How to integrate Drupal with Angularjs
Is it easy to expose data stored in Drupal and use it in a web application? Of course it is! But how do you make Drupal and AngularJS play nice together? I decided to record an introductory screencast that answers this question.
Over the past few months, I’ve come to love the power of Angular and how easy it makes development. A big grievance I have with Drupal is that it tries to deal with a lot of frontend functionality from a backend perspective. A typical example is a list with exposed filters. On a basic site, using what Views offers out of the box is great, but in a larger, more complex setup, you’re likely to end up writing a lot of custom PHP code to bend things the way you want them. The asynchronous approach of Angular reduces the responsibility of the backend to a more fitting size: exposing data stored in Drupal via flexible API’s. Handling the rendering of filters, multistep forms, etc. is offloaded to Angular.
Earlier this month, I attended a Drupal User Group, hosted at the XIO offices in Ghent. One of the highlights of the evening was a talk by @frankbaele about integrating Drupal, Solr and AngularJS. It was great to see Frank succintly demonstrate the power and flexibility of this approach. (See: screencast - beware: in Dutch)

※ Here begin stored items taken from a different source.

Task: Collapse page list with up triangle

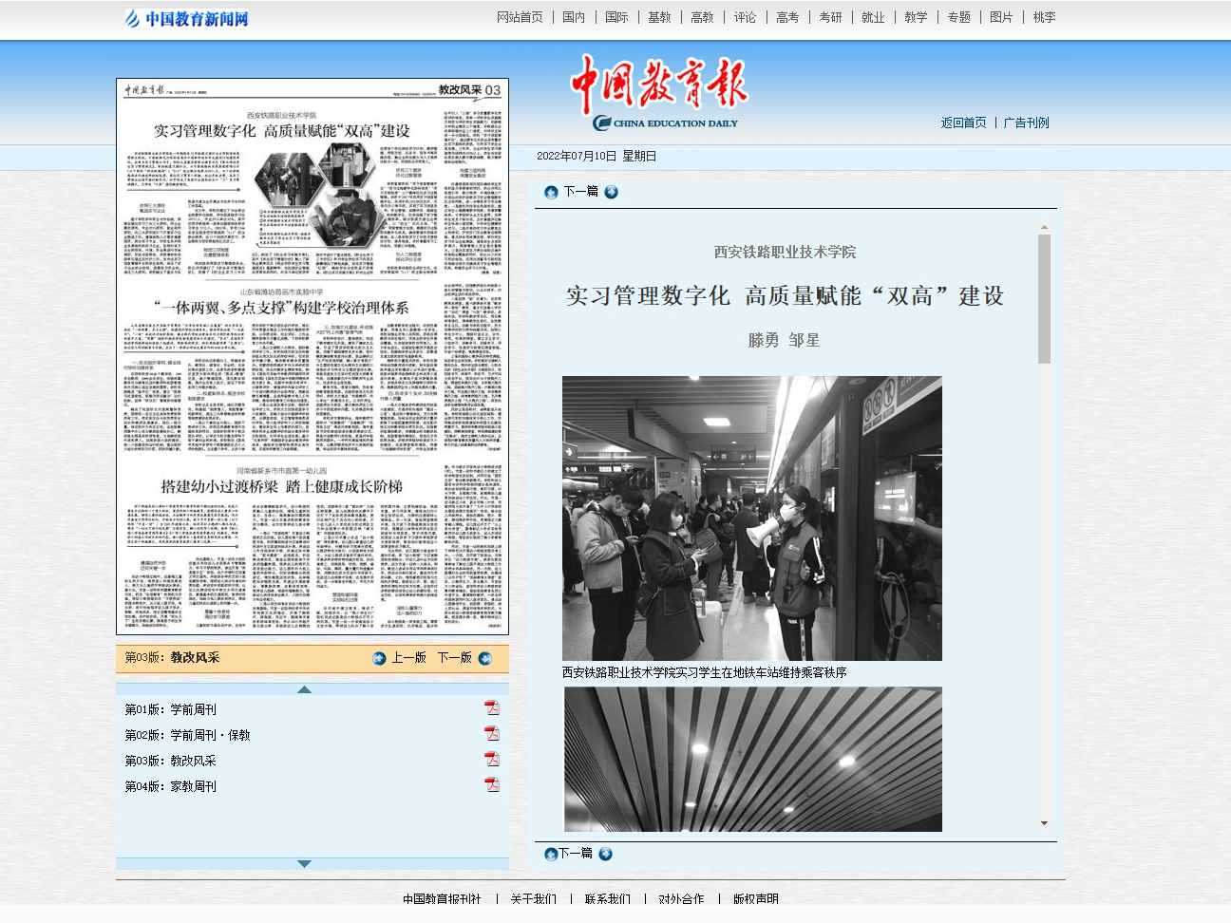Action: pos(304,689)
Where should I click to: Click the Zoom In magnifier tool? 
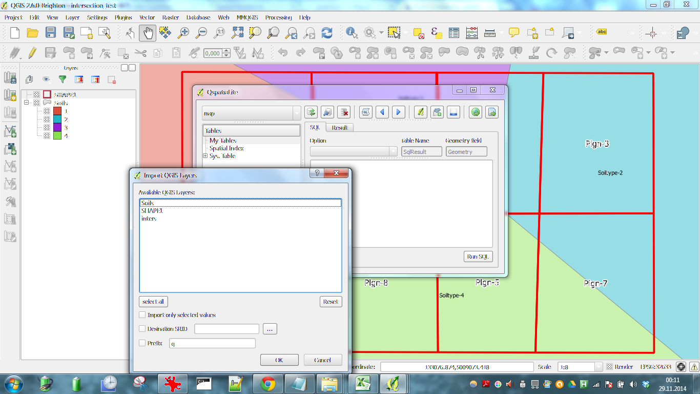click(x=183, y=33)
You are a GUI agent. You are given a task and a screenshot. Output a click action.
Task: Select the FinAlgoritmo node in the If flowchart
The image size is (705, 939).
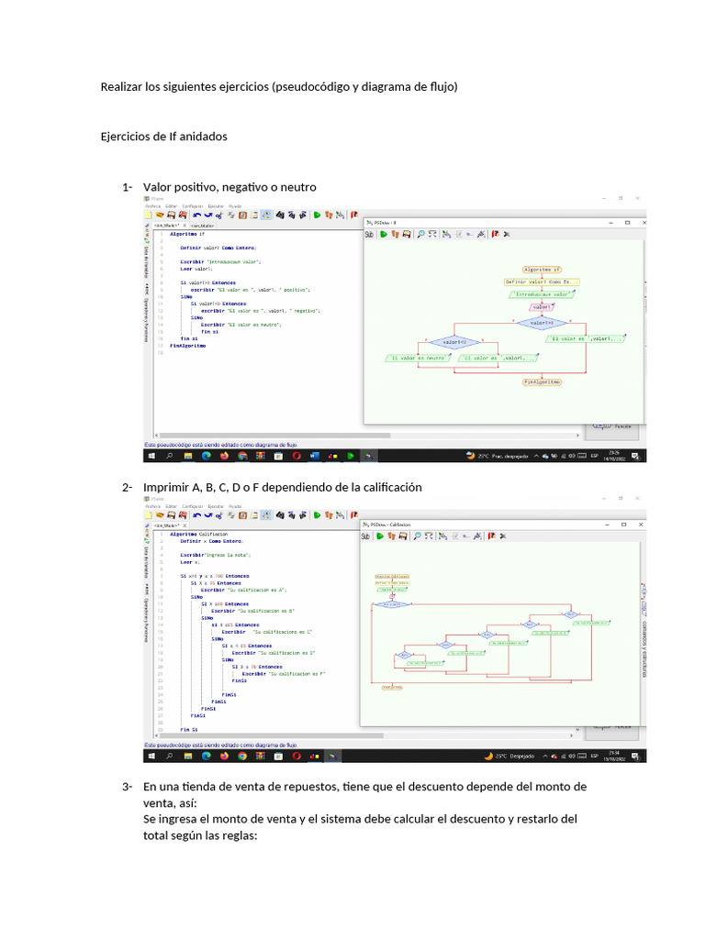point(542,381)
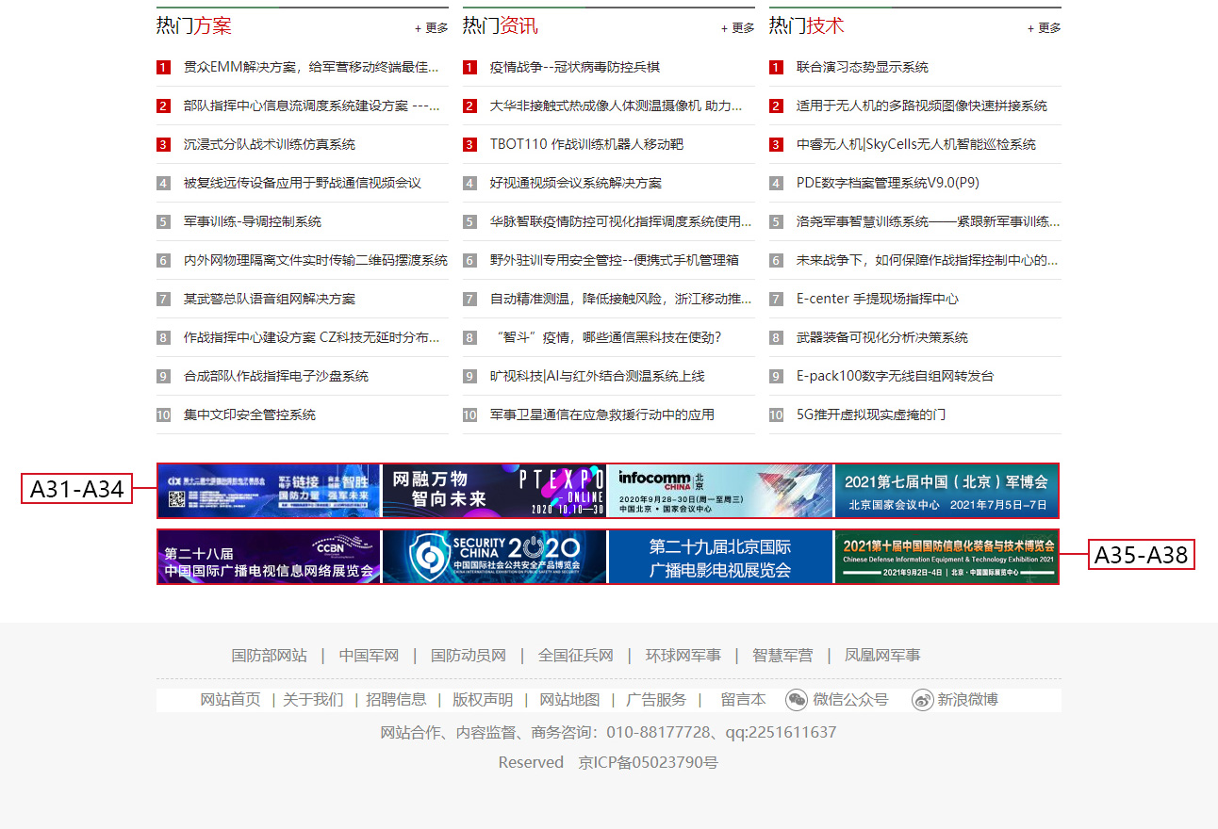Expand more items under 热门技术
Image resolution: width=1218 pixels, height=829 pixels.
tap(1045, 28)
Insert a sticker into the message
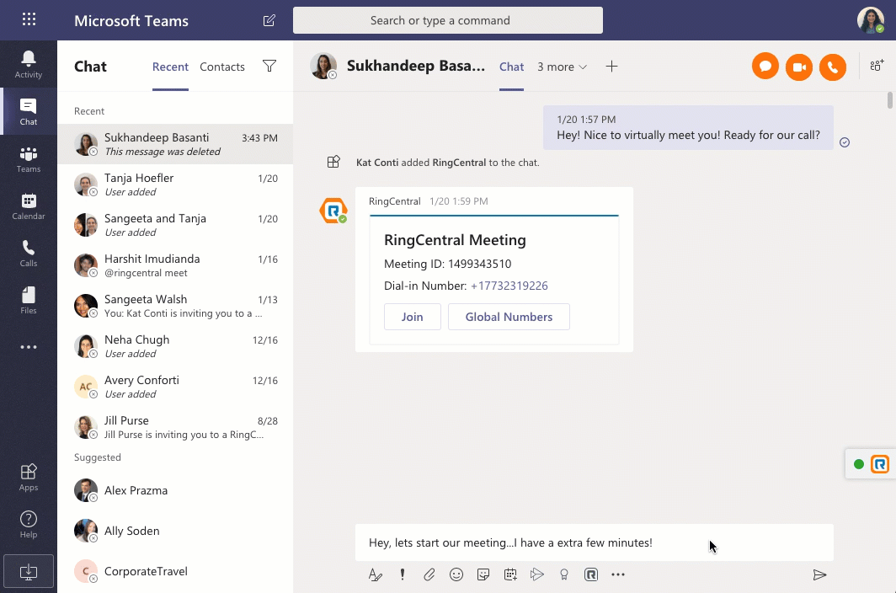 (483, 574)
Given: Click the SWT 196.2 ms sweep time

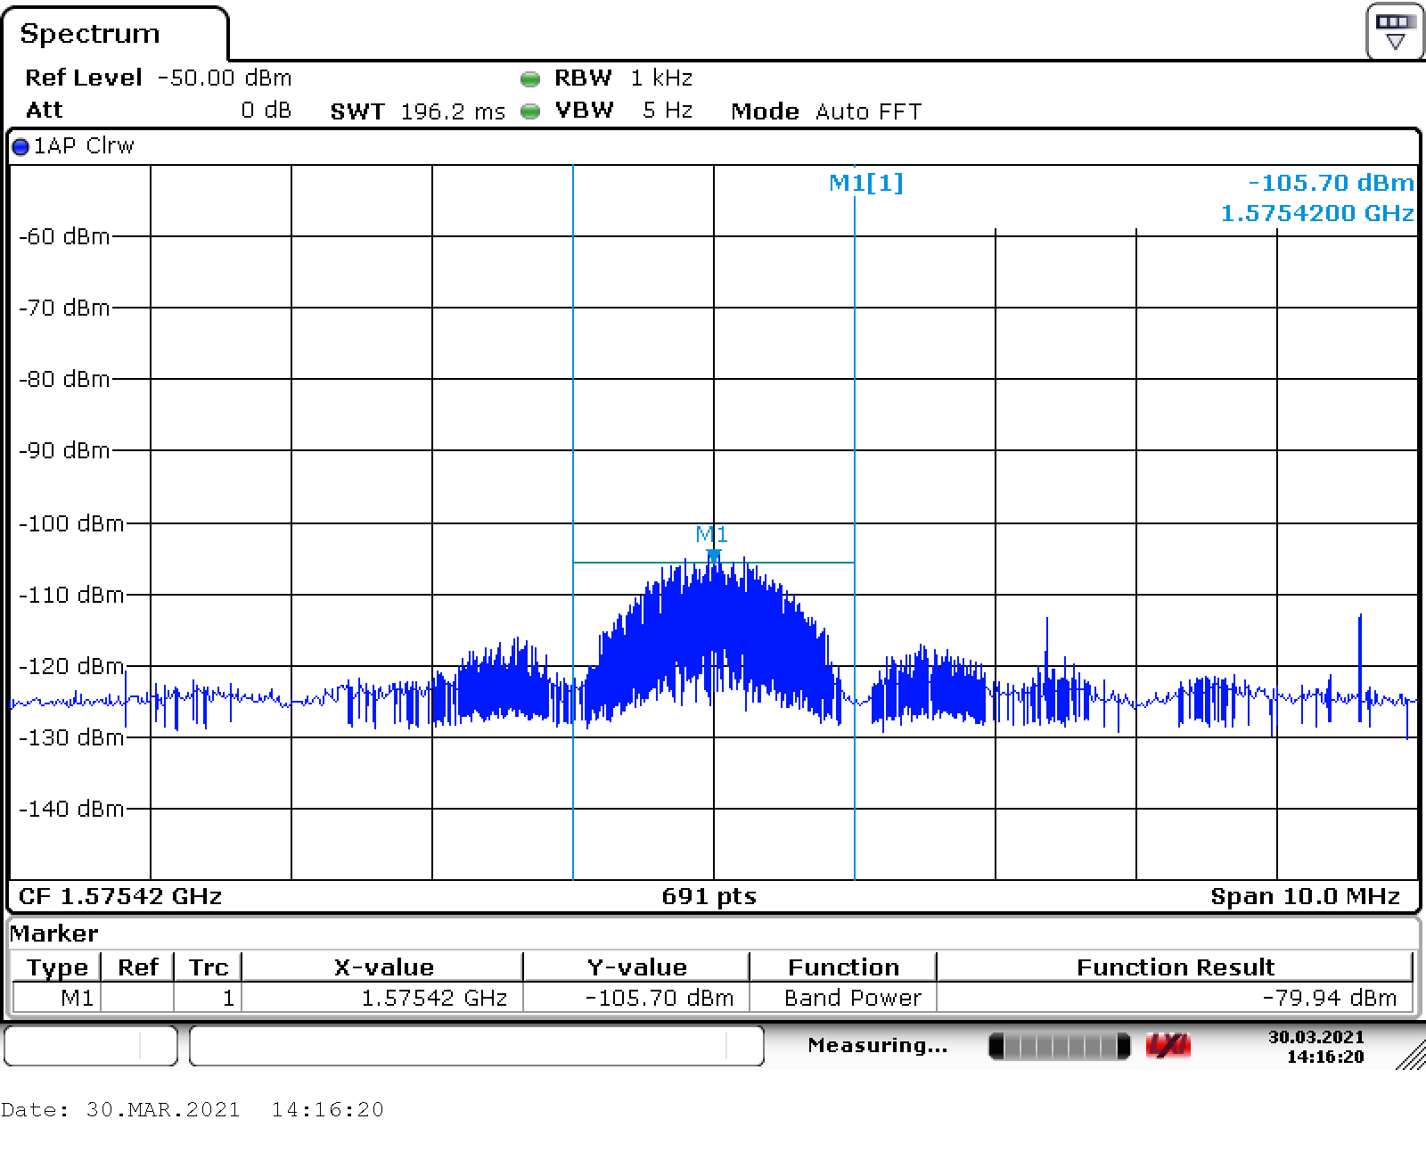Looking at the screenshot, I should tap(452, 111).
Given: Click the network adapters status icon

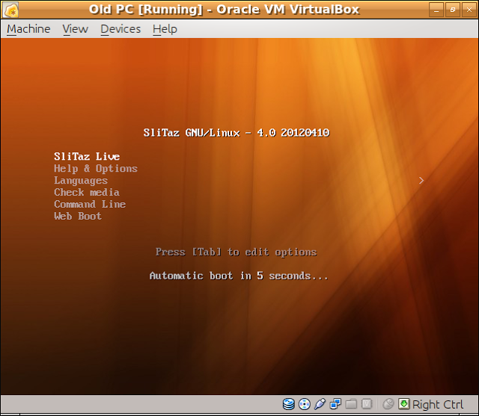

I felt that a very introductory screencast that just focusses on the integration itself, would be a great addition. So, without further ado:
Watch the screencast on YouTube.
The gist of this screencast:
I’m building an AngularJS app from scratch. The data is exposed by Drupal via Views and Views Datasource modules. I use the AngularJS module and Grunt to build a custom app which displays a list of nodes.